Thursday, July 22, 2004



Paid petition signature collection considered harmful



Vote Smart Florida , a group formed by the Florida Chamber of Commerce, has put out news of the dark side process of collecting signatures to put proposed Constitutional amendments on the ballot.  With a combination of hidden cameras, interviewing petition collectors and signers, they have uncovered practices such as collectors encouraging voters to sign a petition multiple times and giving out incorrect information about the proposed amendments.

The Pensacola News Journal article reports that over 1300 forged signatures were found in the Panhandle region.

I've witnessed the process at work.  There were ads all over campus here at Florida State that encouraged people to make money by collecting signatures.  For most of the spring it was impossible to walk around campus without running into at least one person collecting signatures.

I tried to avoid the collectors as much as possible.  Of the ones that I didn't manage to avoid, I was roundly unimpressed with their knowledge of the issue they were collecting signatures for.  For instance, a person collecting signatures for the minimum wage petition claimed that Florida has the lowest minimum wage in the country (actually, we are one of eight states that does not have a state law on the matter, and the majority of the remaining states opt to mirror the federal minimum wage).  When I challenged her on that statement, she insisted it was true.  After arguing with her a little bit, I asked her where she was getting her information from.  She said it was from the people paying her.  (She was getting paid 50 cents per signature.  I don't know for sure who was paying here, but I believe it was a company specializing in signature collection).

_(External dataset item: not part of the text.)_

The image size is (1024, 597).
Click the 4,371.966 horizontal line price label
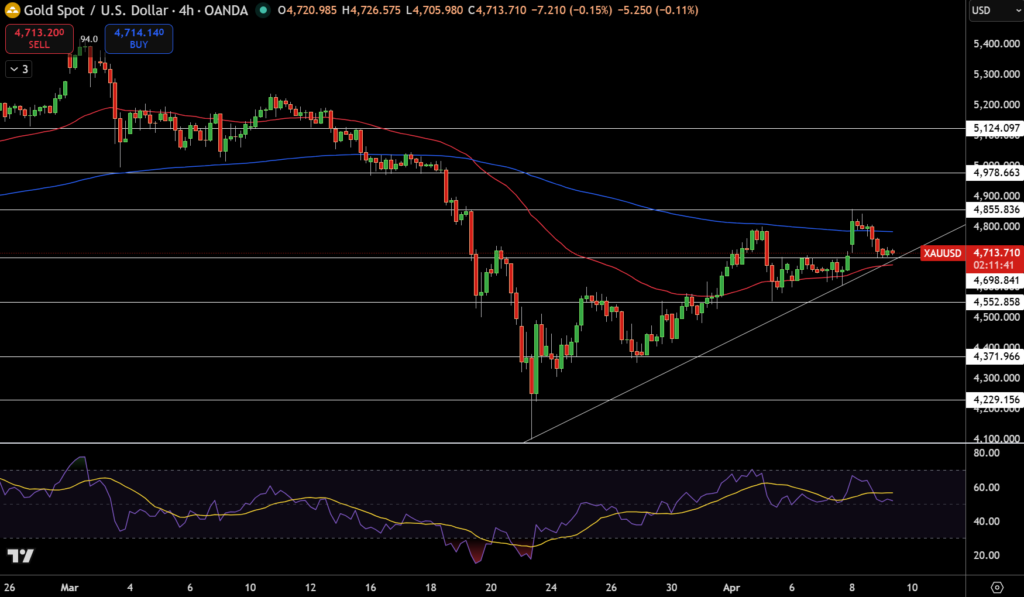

I did not witness attempts to get people to sign a petition multiple times, but as I've said, I wanted nothing to do with those collecting signatures, so it could have been going on here.

The free market side of me does not like the idea of banning they paying of people to collect signatures.  However, the pragmatic side of me does not oppose the idea.  As a whole, I am not a fan of the initiative process.  The default for a referendum that makes the ballot is for it to get passed.  Only if groups make very active (and often costly) efforts to defeat it will an amendment fail.  Our state constitution has items in it that are not fitting for a constitution because of this.

Disclosure:  I did sign petitions for the bullet train amendment and the medical liability amendment.  In both instances the collectors were members of the groups sponsoring the amendment, not employees of a petition signature collection company.  Note that the bullet train amendment repeals a previously passed amendment.